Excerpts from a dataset
§
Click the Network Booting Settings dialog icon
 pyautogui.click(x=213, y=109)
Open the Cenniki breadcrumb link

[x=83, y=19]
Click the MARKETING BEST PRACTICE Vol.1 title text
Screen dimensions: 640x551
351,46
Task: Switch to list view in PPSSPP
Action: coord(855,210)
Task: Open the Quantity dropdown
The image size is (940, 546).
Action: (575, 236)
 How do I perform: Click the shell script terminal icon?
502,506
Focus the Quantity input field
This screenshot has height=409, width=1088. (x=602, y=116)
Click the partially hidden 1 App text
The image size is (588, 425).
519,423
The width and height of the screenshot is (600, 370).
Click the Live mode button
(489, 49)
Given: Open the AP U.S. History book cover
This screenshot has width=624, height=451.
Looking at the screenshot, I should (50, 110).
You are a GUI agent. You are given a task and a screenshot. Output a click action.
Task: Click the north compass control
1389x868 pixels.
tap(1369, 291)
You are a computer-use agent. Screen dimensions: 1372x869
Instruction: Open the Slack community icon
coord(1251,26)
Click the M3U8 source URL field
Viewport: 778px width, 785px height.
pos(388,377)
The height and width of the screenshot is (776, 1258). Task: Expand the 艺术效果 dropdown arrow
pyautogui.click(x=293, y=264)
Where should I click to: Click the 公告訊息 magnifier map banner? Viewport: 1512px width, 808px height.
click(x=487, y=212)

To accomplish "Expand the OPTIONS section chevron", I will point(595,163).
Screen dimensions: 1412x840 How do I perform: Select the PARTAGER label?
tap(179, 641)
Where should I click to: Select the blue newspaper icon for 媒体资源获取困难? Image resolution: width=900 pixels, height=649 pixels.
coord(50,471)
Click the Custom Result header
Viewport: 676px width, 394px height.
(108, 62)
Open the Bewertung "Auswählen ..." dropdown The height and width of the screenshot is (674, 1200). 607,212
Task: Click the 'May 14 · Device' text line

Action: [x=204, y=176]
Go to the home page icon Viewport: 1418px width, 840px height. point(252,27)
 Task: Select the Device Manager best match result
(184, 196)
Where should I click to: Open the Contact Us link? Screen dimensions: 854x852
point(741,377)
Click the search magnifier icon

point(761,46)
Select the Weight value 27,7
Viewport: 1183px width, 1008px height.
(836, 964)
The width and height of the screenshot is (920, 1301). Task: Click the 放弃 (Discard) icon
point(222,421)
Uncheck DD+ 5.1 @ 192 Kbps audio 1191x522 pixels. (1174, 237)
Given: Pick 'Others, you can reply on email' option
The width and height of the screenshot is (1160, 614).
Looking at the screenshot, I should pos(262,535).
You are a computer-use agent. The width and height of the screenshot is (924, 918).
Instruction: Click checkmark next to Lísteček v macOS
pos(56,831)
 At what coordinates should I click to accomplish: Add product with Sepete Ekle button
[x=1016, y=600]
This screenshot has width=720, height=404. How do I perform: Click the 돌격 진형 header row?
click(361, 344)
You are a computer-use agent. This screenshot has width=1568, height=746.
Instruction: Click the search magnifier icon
§
- Work to complete:
Each record has to be given again exactly as written.

- Response area:
Click the Network Booting Settings dialog icon
 pyautogui.click(x=213, y=109)
Open the Cenniki breadcrumb link

[x=83, y=19]
Click the MARKETING BEST PRACTICE Vol.1 title text
Screen dimensions: 640x551
351,46
Task: Switch to list view in PPSSPP
Action: coord(855,210)
Task: Open the Quantity dropdown
The image size is (940, 546).
Action: (575, 236)
 How do I perform: Click the shell script terminal icon?
502,506
Focus the Quantity input field
This screenshot has height=409, width=1088. (x=602, y=116)
Click the partially hidden 1 App text
The image size is (588, 425).
519,423
The width and height of the screenshot is (600, 370).
Click the Live mode button
(489, 49)
Given: Open the AP U.S. History book cover
This screenshot has width=624, height=451.
Looking at the screenshot, I should (50, 110).
You are a GUI agent. You are given a task and a screenshot. Output a click action.
Task: Click the north compass control
1389x868 pixels.
tap(1369, 291)
You are a computer-use agent. Screen dimensions: 1372x869
Instruction: Open the Slack community icon
coord(1251,26)
Click the M3U8 source URL field
Viewport: 778px width, 785px height.
pos(388,377)
The height and width of the screenshot is (776, 1258). Task: Expand the 艺术效果 dropdown arrow
pyautogui.click(x=293, y=264)
Where should I click to: Click the 公告訊息 magnifier map banner? Viewport: 1512px width, 808px height.
click(x=487, y=212)

To accomplish "Expand the OPTIONS section chevron", I will point(595,163).
Screen dimensions: 1412x840 How do I perform: Select the PARTAGER label?
tap(179, 641)
Where should I click to: Select the blue newspaper icon for 媒体资源获取困难? Image resolution: width=900 pixels, height=649 pixels.
coord(50,471)
Click the Custom Result header
Viewport: 676px width, 394px height.
(108, 62)
Open the Bewertung "Auswählen ..." dropdown The height and width of the screenshot is (674, 1200). 607,212
Task: Click the 'May 14 · Device' text line

Action: [x=204, y=176]
Go to the home page icon Viewport: 1418px width, 840px height. point(252,27)
 Task: Select the Device Manager best match result
(184, 196)
Where should I click to: Open the Contact Us link? Screen dimensions: 854x852
point(741,377)
Click the search magnifier icon

point(761,46)
Select the Weight value 27,7
Viewport: 1183px width, 1008px height.
(836, 964)
The width and height of the screenshot is (920, 1301). Task: Click the 放弃 (Discard) icon
point(222,421)
Uncheck DD+ 5.1 @ 192 Kbps audio 1191x522 pixels. (1174, 237)
Given: Pick 'Others, you can reply on email' option
The width and height of the screenshot is (1160, 614).
Looking at the screenshot, I should pos(262,535).
You are a computer-use agent. The width and height of the screenshot is (924, 918).
Instruction: Click checkmark next to Lísteček v macOS
pos(56,831)
 At what coordinates should I click to accomplish: Add product with Sepete Ekle button
[x=1016, y=600]
This screenshot has width=720, height=404. How do I perform: Click the 돌격 진형 header row?
click(361, 344)
You are a computer-use agent. This screenshot has width=1568, height=746.
Instruction: Click the search magnifier icon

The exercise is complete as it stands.